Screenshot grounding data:
Start of Block
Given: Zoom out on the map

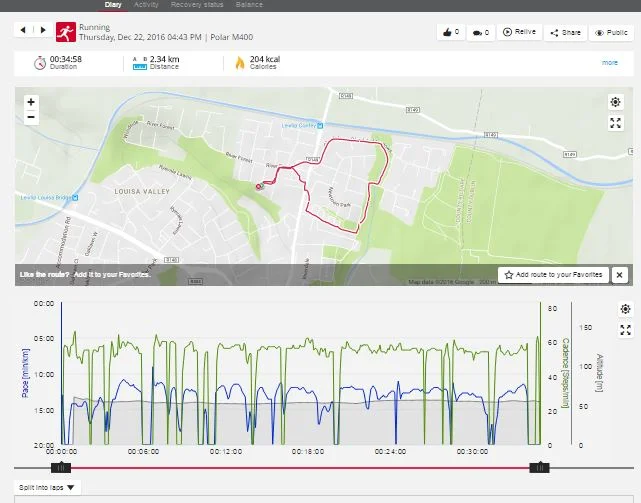Looking at the screenshot, I should pyautogui.click(x=31, y=117).
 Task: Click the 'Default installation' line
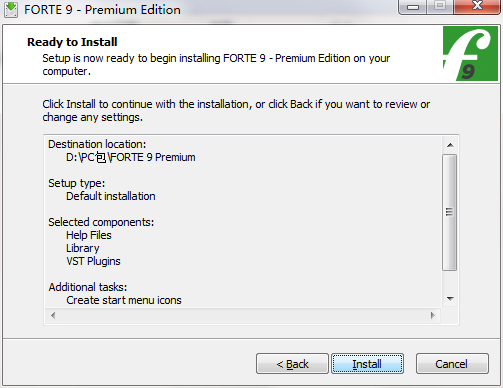pos(111,196)
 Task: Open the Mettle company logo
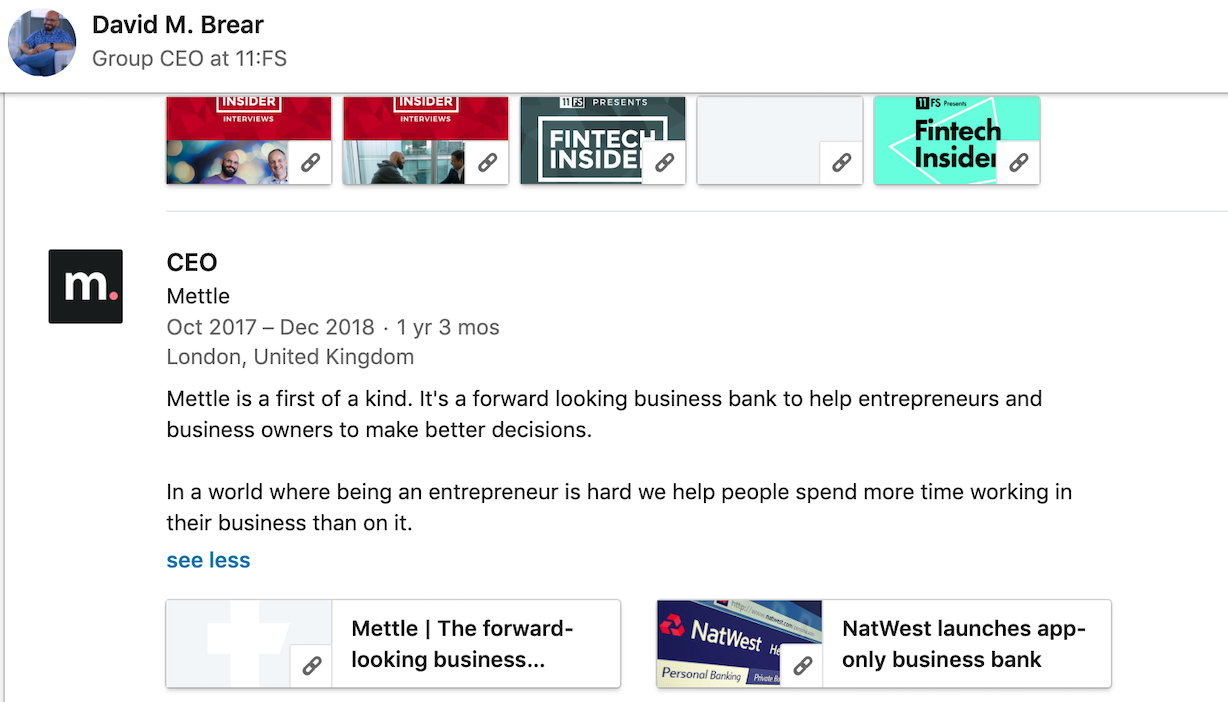[x=85, y=286]
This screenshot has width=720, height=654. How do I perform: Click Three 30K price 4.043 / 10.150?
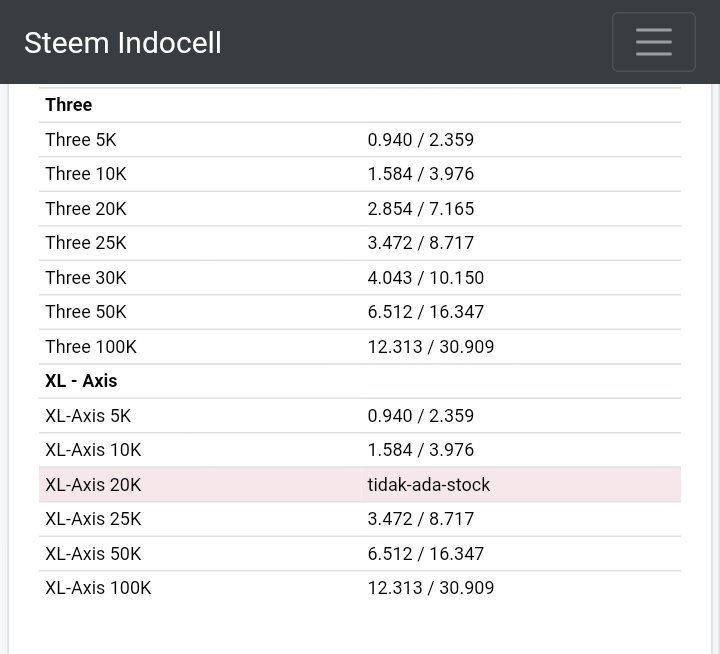(x=425, y=278)
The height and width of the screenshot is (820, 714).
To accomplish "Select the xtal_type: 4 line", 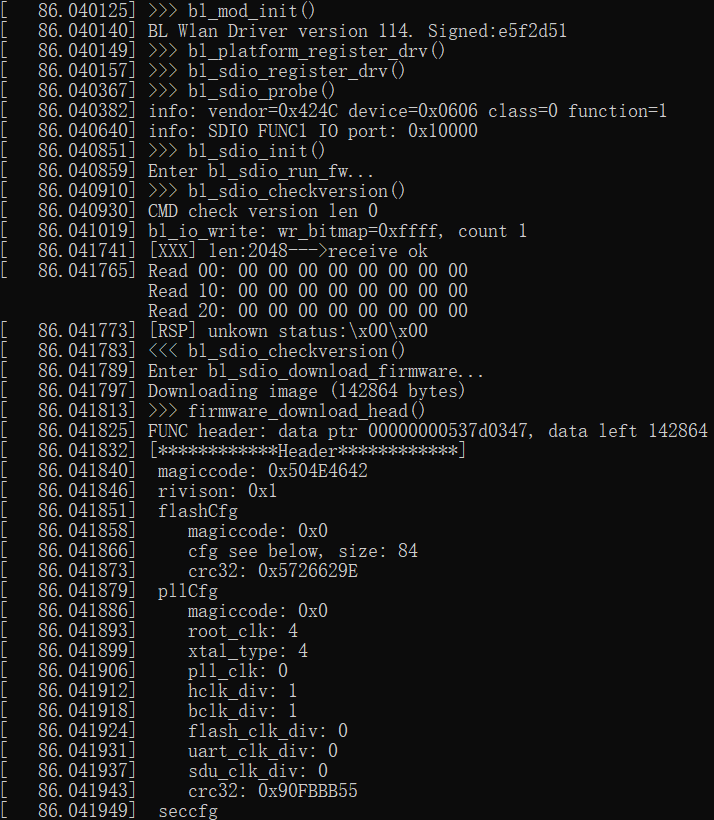I will (x=247, y=651).
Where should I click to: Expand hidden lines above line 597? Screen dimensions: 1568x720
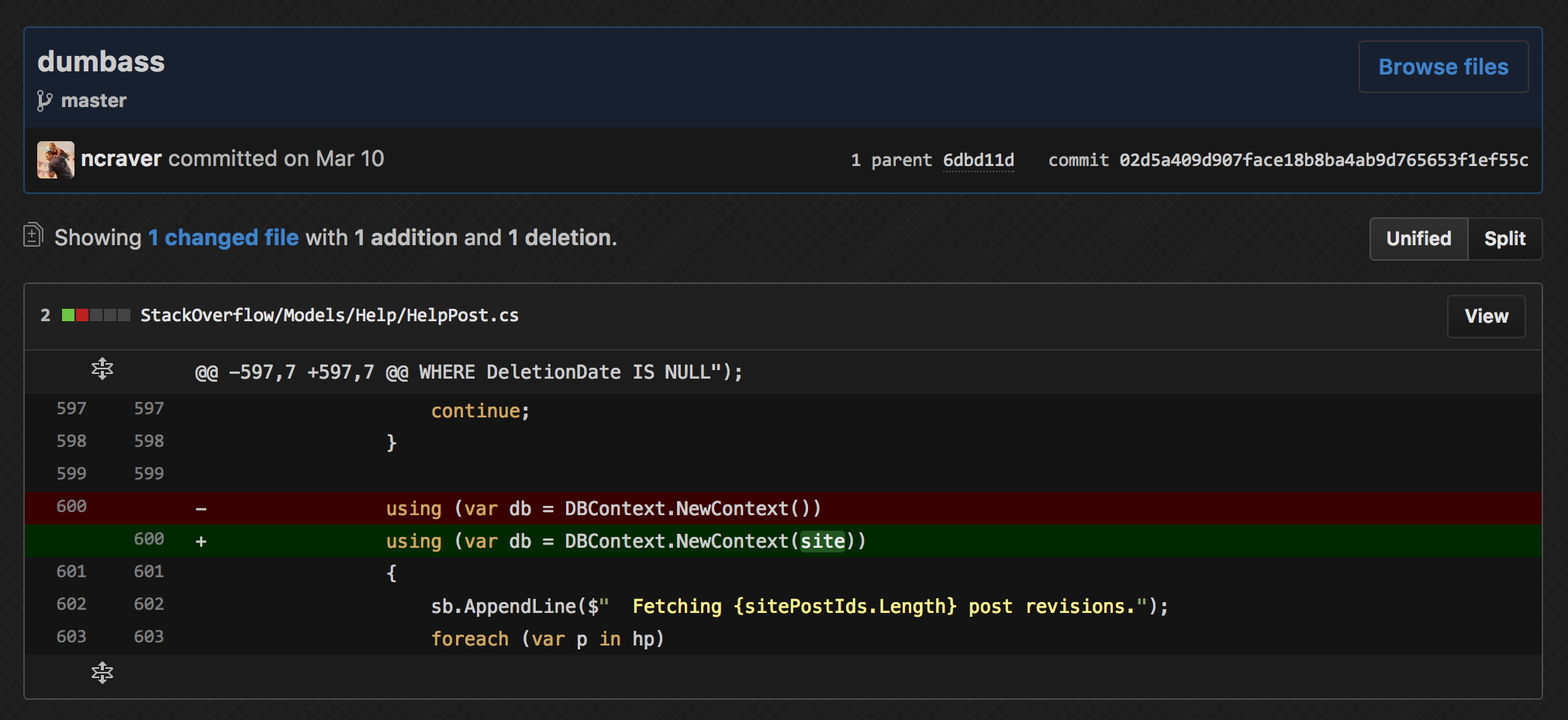point(102,369)
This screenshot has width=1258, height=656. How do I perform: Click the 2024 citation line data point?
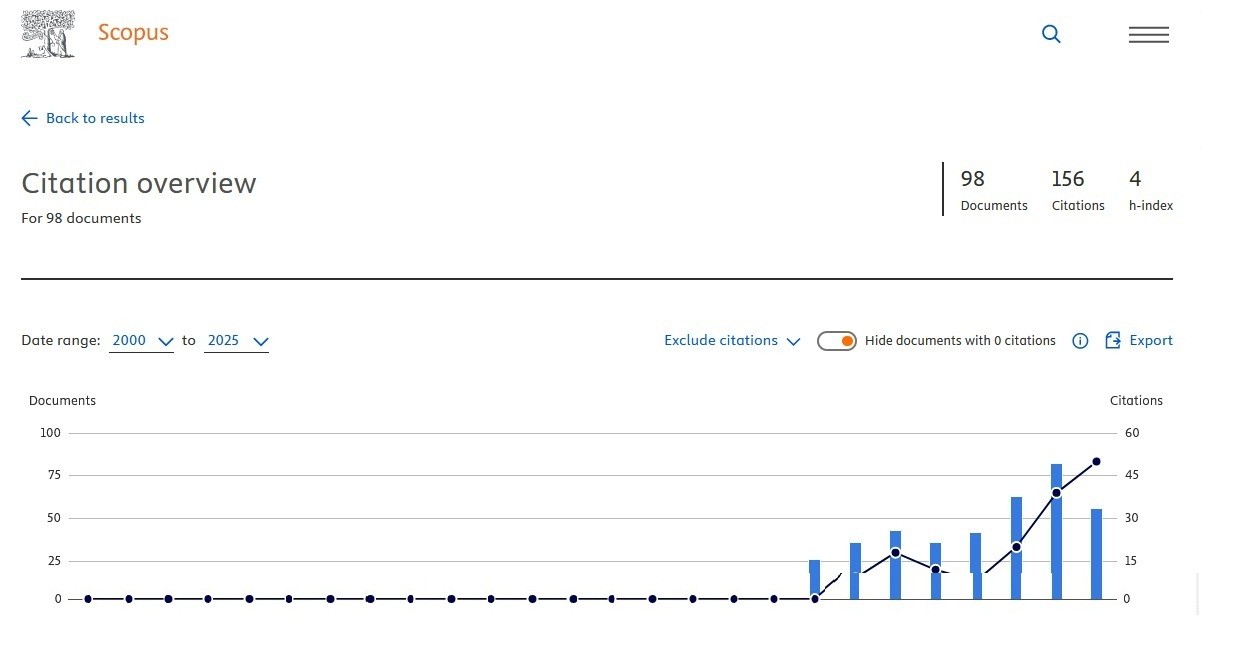(1056, 493)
End of Block
*TASK:*
The lines wanted run from the one with "This screenshot has width=1258, height=656." through the final line of the data; repeat them word for word and skip every picture.

*RESPONSE:*
This screenshot has width=1258, height=656. How do I perform: Click the 2024 citation line data point?
(1056, 493)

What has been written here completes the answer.